Give the records below again, exactly as they appear.

(Entries taken from a collection)
-- Opening Marker --
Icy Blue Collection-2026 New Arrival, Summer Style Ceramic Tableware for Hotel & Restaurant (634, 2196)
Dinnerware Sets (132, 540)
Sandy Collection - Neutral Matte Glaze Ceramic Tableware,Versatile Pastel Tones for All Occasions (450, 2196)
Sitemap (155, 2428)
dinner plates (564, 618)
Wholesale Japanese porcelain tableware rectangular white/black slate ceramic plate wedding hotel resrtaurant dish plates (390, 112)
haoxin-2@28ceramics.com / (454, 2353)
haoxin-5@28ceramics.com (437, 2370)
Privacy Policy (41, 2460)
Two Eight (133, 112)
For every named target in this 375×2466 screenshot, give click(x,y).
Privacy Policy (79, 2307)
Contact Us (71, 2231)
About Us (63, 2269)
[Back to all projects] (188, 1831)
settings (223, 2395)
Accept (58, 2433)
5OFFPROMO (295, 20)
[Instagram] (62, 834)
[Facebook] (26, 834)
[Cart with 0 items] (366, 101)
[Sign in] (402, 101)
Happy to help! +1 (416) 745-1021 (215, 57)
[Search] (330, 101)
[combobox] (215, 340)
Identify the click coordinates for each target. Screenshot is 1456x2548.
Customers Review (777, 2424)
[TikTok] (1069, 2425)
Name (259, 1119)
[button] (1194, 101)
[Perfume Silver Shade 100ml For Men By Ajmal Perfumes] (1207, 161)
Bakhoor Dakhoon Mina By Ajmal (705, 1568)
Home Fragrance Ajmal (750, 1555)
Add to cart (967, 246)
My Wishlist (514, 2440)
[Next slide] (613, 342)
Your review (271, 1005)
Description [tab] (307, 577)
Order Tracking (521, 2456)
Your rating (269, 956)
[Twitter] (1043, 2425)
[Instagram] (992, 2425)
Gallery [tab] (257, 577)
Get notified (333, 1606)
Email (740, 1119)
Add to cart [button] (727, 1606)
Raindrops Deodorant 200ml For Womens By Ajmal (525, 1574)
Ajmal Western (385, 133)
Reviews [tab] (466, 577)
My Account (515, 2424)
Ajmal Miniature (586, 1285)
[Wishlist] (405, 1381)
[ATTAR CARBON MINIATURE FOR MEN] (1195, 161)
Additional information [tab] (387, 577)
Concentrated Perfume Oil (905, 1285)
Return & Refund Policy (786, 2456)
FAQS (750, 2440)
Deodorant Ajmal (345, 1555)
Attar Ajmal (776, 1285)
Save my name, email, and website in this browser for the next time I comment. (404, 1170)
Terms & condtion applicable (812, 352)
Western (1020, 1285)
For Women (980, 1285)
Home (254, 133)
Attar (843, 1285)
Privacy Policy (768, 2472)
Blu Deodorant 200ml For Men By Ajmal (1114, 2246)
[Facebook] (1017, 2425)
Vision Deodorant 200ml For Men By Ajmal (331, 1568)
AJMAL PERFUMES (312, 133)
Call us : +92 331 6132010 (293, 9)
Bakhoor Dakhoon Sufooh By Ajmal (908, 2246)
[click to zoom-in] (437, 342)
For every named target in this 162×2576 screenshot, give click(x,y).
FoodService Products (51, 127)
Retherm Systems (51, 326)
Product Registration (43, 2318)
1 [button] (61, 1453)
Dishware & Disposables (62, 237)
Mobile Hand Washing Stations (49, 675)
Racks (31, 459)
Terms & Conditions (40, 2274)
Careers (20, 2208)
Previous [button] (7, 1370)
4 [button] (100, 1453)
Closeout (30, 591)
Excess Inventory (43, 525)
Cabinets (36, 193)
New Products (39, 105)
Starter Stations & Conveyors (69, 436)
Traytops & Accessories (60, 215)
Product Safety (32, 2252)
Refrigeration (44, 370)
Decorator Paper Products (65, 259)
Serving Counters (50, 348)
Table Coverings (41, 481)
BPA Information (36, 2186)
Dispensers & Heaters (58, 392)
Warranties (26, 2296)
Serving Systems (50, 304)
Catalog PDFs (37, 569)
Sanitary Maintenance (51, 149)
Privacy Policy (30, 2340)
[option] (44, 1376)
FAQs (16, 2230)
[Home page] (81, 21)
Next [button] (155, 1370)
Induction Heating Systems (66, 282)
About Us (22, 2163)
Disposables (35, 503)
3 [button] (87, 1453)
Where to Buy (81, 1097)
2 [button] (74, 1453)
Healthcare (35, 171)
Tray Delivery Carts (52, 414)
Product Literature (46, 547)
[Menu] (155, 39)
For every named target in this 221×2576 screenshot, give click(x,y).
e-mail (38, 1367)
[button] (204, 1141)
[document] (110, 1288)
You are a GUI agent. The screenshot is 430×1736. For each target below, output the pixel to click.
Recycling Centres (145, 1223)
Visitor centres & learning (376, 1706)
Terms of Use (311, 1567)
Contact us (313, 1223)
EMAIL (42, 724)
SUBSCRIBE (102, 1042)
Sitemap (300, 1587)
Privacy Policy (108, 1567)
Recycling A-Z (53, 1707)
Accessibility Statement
-- Closing Marker --
> **SOLUTION BELOW**:
Icy Blue Collection-2026 New Arrival, Summer Style Ceramic Tableware for Hotel & Restaurant (634, 2196)
Dinnerware Sets (132, 540)
Sandy Collection - Neutral Matte Glaze Ceramic Tableware,Versatile Pastel Tones for All Occasions (450, 2196)
Sitemap (155, 2428)
dinner plates (564, 618)
Wholesale Japanese porcelain tableware rectangular white/black slate ceramic plate wedding hotel resrtaurant dish plates (390, 112)
haoxin-2@28ceramics.com / (454, 2353)
haoxin-5@28ceramics.com (437, 2370)
Privacy Policy (41, 2460)
Two Eight (133, 112)
For every named target in this 375×2466 screenshot, give click(x,y).
Privacy Policy (79, 2307)
Contact Us (71, 2231)
About Us (63, 2269)
[Back to all projects] (188, 1831)
settings (223, 2395)
Accept (58, 2433)
5OFFPROMO (295, 20)
[Instagram] (62, 834)
[Facebook] (26, 834)
[Cart with 0 items] (366, 101)
[Sign in] (402, 101)
Happy to help! +1 (416) 745-1021 (215, 57)
[Search] (330, 101)
[combobox] (215, 340)
Identify the click coordinates for each target. Screenshot is 1456x2548.
Customers Review (777, 2424)
[TikTok] (1069, 2425)
Name (259, 1119)
[button] (1194, 101)
[Perfume Silver Shade 100ml For Men By Ajmal Perfumes] (1207, 161)
Bakhoor Dakhoon Mina By Ajmal (705, 1568)
Home Fragrance Ajmal (750, 1555)
Add to cart (967, 246)
My Wishlist (514, 2440)
[Next slide] (613, 342)
Your review (271, 1005)
Description [tab] (307, 577)
Order Tracking (521, 2456)
Your rating (269, 956)
[Twitter] (1043, 2425)
[Instagram] (992, 2425)
Gallery [tab] (257, 577)
Get notified (333, 1606)
Email (740, 1119)
Add to cart [button] (727, 1606)
Raindrops Deodorant 200ml For Womens By Ajmal (525, 1574)
Ajmal Western (385, 133)
Reviews [tab] (466, 577)
My Account (515, 2424)
Ajmal Miniature (586, 1285)
[Wishlist] (405, 1381)
[ATTAR CARBON MINIATURE FOR MEN] (1195, 161)
Additional information [tab] (387, 577)
Concentrated Perfume Oil (905, 1285)
Return & Refund Policy (786, 2456)
FAQS (750, 2440)
Deodorant Ajmal (345, 1555)
Attar Ajmal (776, 1285)
Save my name, email, and website in this browser for the next time I comment. (404, 1170)
Terms & condtion applicable (812, 352)
Western (1020, 1285)
For Women (980, 1285)
Home (254, 133)
Attar (843, 1285)
Privacy Policy (768, 2472)
Blu Deodorant 200ml For Men By Ajmal (1114, 2246)
[Facebook] (1017, 2425)
Vision Deodorant 200ml For Men By Ajmal (331, 1568)
AJMAL PERFUMES (312, 133)
Call us : +92 331 6132010 (293, 9)
Bakhoor Dakhoon Sufooh By Ajmal (908, 2246)
[click to zoom-in] (437, 342)
For every named target in this 162×2576 screenshot, give click(x,y).
FoodService Products (51, 127)
Retherm Systems (51, 326)
Product Registration (43, 2318)
1 [button] (61, 1453)
Dishware & Disposables (62, 237)
Mobile Hand Washing Stations (49, 675)
Racks (31, 459)
Terms & Conditions (40, 2274)
Careers (20, 2208)
Previous [button] (7, 1370)
4 [button] (100, 1453)
Closeout (30, 591)
Excess Inventory (43, 525)
Cabinets (36, 193)
New Products (39, 105)
Starter Stations & Conveyors (69, 436)
Traytops & Accessories (60, 215)
Product Safety (32, 2252)
Refrigeration (44, 370)
Decorator Paper Products (65, 259)
Serving Counters (50, 348)
Table Coverings (41, 481)
BPA Information (36, 2186)
Dispensers & Heaters (58, 392)
Warranties (26, 2296)
Serving Systems (50, 304)
Catalog PDFs (37, 569)
Sanitary Maintenance (51, 149)
Privacy Policy (30, 2340)
[option] (44, 1376)
FAQs (16, 2230)
[Home page] (81, 21)
Next [button] (155, 1370)
Induction Heating Systems (66, 282)
About Us (22, 2163)
Disposables (35, 503)
3 [button] (87, 1453)
Where to Buy (81, 1097)
2 [button] (74, 1453)
Healthcare (35, 171)
Tray Delivery Carts (52, 414)
Product Literature (46, 547)
[Menu] (155, 39)
For every named target in this 221×2576 screenshot, give click(x,y).
e-mail (38, 1367)
[button] (204, 1141)
[document] (110, 1288)
You are a GUI agent. The screenshot is 430×1736. For each target below, output the pixel to click.
Recycling Centres (145, 1223)
Visitor centres & learning (376, 1706)
Terms of Use (311, 1567)
Contact us (313, 1223)
EMAIL (42, 724)
SUBSCRIBE (102, 1042)
Sitemap (300, 1587)
Privacy Policy (108, 1567)
Recycling A-Z (53, 1707)
Accessibility Statement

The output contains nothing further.